Value Added Tax (Cars) Order 1992, SI 1992/3122, Article 8; VATA 1994, s 50A(4); 2006/112/EEC , Articles 312–341; Notice 718/1 ; VATMARG08000

This guidance note provides an overview of the margin scheme that can be used for selling second-hand motor cars (‘cars’). It should be read in conjunction with the Overview of margin schemes and Operating the margin scheme guidance notes.

If a business purchases a second-hand car it may be beneficial for it to use the margin scheme when it sells the cars for the following reasons:

  • there is no requirement to charge VAT on the full selling price of the car as VAT is only due on the margin
  • if the business does not sell the car at a profit no VAT will be due on the sale

Please note that only second-hand cars can be sold under the margin scheme. The scheme cannot be used if VAT has been reclaimed on the purchase of the car.

Business are not required to use the margin scheme and the business can elect to sell the car under the scheme or outside of the scheme where preferable. However, if a business makes a decision to sell the car outside of the scheme, it cannot subsequently amend the sale to bring it within the scheme.
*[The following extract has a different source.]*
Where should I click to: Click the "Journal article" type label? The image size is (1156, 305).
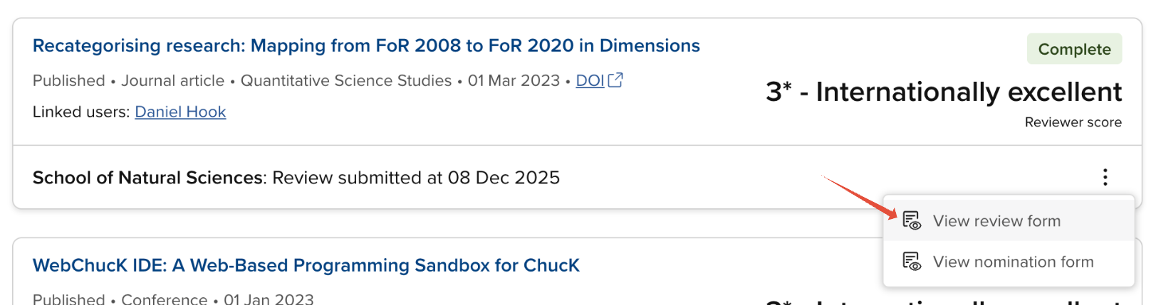(172, 81)
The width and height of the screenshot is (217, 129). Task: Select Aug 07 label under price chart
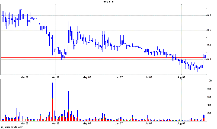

Businesses using the scheme are still entitled to recover VAT incurred on general overheads, etc in the normal way. These costs should not be added to the cost of the car and should not be included in the margin scheme calculation.

Conditions

Please see The VAT (Cars) Order 1992 (SI 1992/3122), Article 2 and VATMARG08100 for a definition on what is deemed to be a ‘car’ for VAT purposes.